#### What the task asks
Starting at the line that contains "This screenshot has height=537, width=1227.", restate every line word for word through the end of the entries.

=== Exercise material ===

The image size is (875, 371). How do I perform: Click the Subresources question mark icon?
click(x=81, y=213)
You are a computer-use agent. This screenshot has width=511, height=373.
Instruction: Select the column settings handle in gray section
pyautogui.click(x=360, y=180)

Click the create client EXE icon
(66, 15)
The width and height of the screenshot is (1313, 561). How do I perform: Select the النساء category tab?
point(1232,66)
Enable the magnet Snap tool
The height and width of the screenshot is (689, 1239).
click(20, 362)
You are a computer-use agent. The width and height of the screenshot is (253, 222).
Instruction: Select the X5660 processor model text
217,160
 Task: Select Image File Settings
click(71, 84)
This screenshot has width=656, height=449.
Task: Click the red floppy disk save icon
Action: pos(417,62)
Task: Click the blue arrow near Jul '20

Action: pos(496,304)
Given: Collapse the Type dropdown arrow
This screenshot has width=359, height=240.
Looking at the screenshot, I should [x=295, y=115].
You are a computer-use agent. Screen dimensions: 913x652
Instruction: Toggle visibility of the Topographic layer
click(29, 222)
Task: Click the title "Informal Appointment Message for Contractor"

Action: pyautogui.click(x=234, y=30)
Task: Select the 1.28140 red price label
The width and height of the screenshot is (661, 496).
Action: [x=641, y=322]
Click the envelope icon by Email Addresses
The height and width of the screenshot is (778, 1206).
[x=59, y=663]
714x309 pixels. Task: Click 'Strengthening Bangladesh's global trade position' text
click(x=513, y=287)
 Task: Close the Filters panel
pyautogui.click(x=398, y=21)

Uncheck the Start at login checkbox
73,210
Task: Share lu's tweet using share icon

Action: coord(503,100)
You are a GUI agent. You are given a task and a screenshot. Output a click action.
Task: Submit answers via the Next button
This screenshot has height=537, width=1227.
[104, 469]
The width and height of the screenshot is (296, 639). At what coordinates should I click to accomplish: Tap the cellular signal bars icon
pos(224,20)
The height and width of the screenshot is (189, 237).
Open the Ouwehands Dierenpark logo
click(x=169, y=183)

===

#### Solution for this exercise
This screenshot has height=537, width=1227.
[104, 469]
The width and height of the screenshot is (296, 639). At what coordinates should I click to accomplish: Tap the cellular signal bars icon
pos(224,20)
The height and width of the screenshot is (189, 237).
Open the Ouwehands Dierenpark logo
click(x=169, y=183)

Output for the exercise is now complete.